- Task to carry out
Type the entries out once more. Match them exactly.

- Records to process
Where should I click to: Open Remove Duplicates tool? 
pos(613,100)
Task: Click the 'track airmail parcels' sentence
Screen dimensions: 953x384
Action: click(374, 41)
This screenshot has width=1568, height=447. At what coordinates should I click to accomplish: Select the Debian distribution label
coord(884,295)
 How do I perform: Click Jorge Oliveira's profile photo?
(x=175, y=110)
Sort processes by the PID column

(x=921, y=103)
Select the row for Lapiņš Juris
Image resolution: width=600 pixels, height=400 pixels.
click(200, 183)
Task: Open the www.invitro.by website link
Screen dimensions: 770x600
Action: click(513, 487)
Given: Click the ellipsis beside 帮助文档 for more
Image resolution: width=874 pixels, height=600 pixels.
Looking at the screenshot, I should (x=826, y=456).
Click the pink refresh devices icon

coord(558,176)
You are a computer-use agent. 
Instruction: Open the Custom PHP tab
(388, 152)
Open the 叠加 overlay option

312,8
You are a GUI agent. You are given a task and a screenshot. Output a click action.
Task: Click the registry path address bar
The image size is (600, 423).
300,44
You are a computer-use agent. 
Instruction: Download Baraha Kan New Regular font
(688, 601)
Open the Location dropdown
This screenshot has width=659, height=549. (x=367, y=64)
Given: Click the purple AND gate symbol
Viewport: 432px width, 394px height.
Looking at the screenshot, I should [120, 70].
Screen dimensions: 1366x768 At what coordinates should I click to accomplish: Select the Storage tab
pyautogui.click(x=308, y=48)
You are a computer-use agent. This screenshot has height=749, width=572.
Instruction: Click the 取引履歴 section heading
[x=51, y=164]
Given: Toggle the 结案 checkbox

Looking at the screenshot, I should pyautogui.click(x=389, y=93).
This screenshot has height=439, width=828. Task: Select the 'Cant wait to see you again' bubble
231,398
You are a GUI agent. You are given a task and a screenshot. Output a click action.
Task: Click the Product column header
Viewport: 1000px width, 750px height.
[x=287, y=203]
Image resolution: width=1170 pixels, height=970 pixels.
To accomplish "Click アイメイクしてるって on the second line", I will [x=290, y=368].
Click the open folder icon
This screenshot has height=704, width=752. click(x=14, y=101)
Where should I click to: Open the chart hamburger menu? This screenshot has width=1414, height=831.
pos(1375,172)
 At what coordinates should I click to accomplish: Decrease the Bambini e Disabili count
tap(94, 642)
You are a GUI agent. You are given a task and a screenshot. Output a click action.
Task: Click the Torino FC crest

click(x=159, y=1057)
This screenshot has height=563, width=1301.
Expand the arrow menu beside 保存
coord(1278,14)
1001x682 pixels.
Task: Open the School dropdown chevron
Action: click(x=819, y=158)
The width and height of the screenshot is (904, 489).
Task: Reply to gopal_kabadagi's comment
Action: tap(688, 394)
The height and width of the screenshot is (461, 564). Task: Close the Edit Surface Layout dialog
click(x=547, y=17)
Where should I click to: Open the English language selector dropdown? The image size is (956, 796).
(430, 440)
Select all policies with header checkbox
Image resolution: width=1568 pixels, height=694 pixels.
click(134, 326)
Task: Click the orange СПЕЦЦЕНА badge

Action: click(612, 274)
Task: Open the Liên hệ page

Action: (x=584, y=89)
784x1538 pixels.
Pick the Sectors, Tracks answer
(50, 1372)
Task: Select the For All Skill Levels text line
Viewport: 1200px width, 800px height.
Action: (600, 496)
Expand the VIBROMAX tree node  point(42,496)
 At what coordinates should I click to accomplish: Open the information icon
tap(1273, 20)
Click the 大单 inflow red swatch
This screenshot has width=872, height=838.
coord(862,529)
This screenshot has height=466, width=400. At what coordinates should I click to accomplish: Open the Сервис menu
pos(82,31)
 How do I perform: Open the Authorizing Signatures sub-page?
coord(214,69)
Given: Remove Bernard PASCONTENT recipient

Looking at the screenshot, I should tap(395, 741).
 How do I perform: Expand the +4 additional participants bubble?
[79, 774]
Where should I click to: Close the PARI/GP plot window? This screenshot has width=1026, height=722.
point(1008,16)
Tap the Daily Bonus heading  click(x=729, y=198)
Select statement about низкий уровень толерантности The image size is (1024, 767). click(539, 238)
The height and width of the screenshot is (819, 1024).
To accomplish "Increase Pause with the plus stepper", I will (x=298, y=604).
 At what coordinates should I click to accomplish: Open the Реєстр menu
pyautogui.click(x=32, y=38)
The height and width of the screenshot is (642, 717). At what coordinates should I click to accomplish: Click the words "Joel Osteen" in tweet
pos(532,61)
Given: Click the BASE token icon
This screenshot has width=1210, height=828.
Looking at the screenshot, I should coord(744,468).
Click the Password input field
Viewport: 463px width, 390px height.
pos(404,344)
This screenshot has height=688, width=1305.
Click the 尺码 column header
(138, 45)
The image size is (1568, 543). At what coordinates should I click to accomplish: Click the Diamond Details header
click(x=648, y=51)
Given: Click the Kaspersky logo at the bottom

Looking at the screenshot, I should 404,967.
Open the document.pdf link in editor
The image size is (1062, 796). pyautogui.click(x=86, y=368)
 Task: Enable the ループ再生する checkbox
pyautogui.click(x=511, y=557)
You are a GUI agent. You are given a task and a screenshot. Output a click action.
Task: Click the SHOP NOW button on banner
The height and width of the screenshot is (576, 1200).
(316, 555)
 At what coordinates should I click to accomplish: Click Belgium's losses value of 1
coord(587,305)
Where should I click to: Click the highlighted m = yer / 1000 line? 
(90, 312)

- Result of the exercise
Where should I click to: Open Remove Duplicates tool? 
pos(613,100)
Task: Click the 'track airmail parcels' sentence
Screen dimensions: 953x384
Action: click(374, 41)
This screenshot has width=1568, height=447. At what coordinates should I click to accomplish: Select the Debian distribution label
coord(884,295)
 How do I perform: Click Jorge Oliveira's profile photo?
(x=175, y=110)
Sort processes by the PID column

(x=921, y=103)
Select the row for Lapiņš Juris
Image resolution: width=600 pixels, height=400 pixels.
click(200, 183)
Task: Open the www.invitro.by website link
Screen dimensions: 770x600
Action: click(513, 487)
Given: Click the ellipsis beside 帮助文档 for more
Image resolution: width=874 pixels, height=600 pixels.
Looking at the screenshot, I should (x=826, y=456).
Click the pink refresh devices icon

coord(558,176)
You are a computer-use agent. 
Instruction: Open the Custom PHP tab
(388, 152)
Open the 叠加 overlay option

312,8
You are a GUI agent. You are given a task and a screenshot. Output a click action.
Task: Click the registry path address bar
The image size is (600, 423).
300,44
You are a computer-use agent. 
Instruction: Download Baraha Kan New Regular font
(688, 601)
Open the Location dropdown
This screenshot has width=659, height=549. (x=367, y=64)
Given: Click the purple AND gate symbol
Viewport: 432px width, 394px height.
Looking at the screenshot, I should [120, 70].
Screen dimensions: 1366x768 At what coordinates should I click to accomplish: Select the Storage tab
pyautogui.click(x=308, y=48)
You are a computer-use agent. This screenshot has height=749, width=572.
Instruction: Click the 取引履歴 section heading
[x=51, y=164]
Given: Toggle the 结案 checkbox

Looking at the screenshot, I should pyautogui.click(x=389, y=93).
This screenshot has height=439, width=828. Task: Select the 'Cant wait to see you again' bubble
231,398
You are a GUI agent. You are given a task and a screenshot. Output a click action.
Task: Click the Product column header
Viewport: 1000px width, 750px height.
[x=287, y=203]
Image resolution: width=1170 pixels, height=970 pixels.
To accomplish "Click アイメイクしてるって on the second line", I will [x=290, y=368].
Click the open folder icon
This screenshot has height=704, width=752. click(x=14, y=101)
Where should I click to: Open the chart hamburger menu? This screenshot has width=1414, height=831.
pos(1375,172)
 At what coordinates should I click to accomplish: Decrease the Bambini e Disabili count
tap(94, 642)
You are a GUI agent. You are given a task and a screenshot. Output a click action.
Task: Click the Torino FC crest

click(x=159, y=1057)
This screenshot has height=563, width=1301.
Expand the arrow menu beside 保存
coord(1278,14)
1001x682 pixels.
Task: Open the School dropdown chevron
Action: click(x=819, y=158)
The width and height of the screenshot is (904, 489).
Task: Reply to gopal_kabadagi's comment
Action: tap(688, 394)
The height and width of the screenshot is (461, 564). Task: Close the Edit Surface Layout dialog
click(x=547, y=17)
Where should I click to: Open the English language selector dropdown? The image size is (956, 796).
(430, 440)
Select all policies with header checkbox
Image resolution: width=1568 pixels, height=694 pixels.
click(134, 326)
Task: Click the orange СПЕЦЦЕНА badge

Action: click(612, 274)
Task: Open the Liên hệ page

Action: (x=584, y=89)
784x1538 pixels.
Pick the Sectors, Tracks answer
(50, 1372)
Task: Select the For All Skill Levels text line
Viewport: 1200px width, 800px height.
Action: (600, 496)
Expand the VIBROMAX tree node  point(42,496)
 At what coordinates should I click to accomplish: Open the information icon
tap(1273, 20)
Click the 大单 inflow red swatch
This screenshot has width=872, height=838.
coord(862,529)
This screenshot has height=466, width=400. At what coordinates should I click to accomplish: Open the Сервис menu
pos(82,31)
 How do I perform: Open the Authorizing Signatures sub-page?
coord(214,69)
Given: Remove Bernard PASCONTENT recipient

Looking at the screenshot, I should tap(395, 741).
 How do I perform: Expand the +4 additional participants bubble?
[79, 774]
Where should I click to: Close the PARI/GP plot window? This screenshot has width=1026, height=722.
point(1008,16)
Tap the Daily Bonus heading  click(x=729, y=198)
Select statement about низкий уровень толерантности The image size is (1024, 767). click(539, 238)
The height and width of the screenshot is (819, 1024).
To accomplish "Increase Pause with the plus stepper", I will (x=298, y=604).
 At what coordinates should I click to accomplish: Open the Реєстр menu
pyautogui.click(x=32, y=38)
The height and width of the screenshot is (642, 717). At what coordinates should I click to accomplish: Click the words "Joel Osteen" in tweet
pos(532,61)
Given: Click the BASE token icon
This screenshot has width=1210, height=828.
Looking at the screenshot, I should coord(744,468).
Click the Password input field
Viewport: 463px width, 390px height.
pos(404,344)
This screenshot has height=688, width=1305.
Click the 尺码 column header
(138, 45)
The image size is (1568, 543). At what coordinates should I click to accomplish: Click the Diamond Details header
click(x=648, y=51)
Given: Click the Kaspersky logo at the bottom

Looking at the screenshot, I should 404,967.
Open the document.pdf link in editor
The image size is (1062, 796). pyautogui.click(x=86, y=368)
 Task: Enable the ループ再生する checkbox
pyautogui.click(x=511, y=557)
You are a GUI agent. You are given a task and a screenshot. Output a click action.
Task: Click the SHOP NOW button on banner
The height and width of the screenshot is (576, 1200).
(316, 555)
 At what coordinates should I click to accomplish: Click Belgium's losses value of 1
coord(587,305)
Where should I click to: Click the highlighted m = yer / 1000 line? 
(90, 312)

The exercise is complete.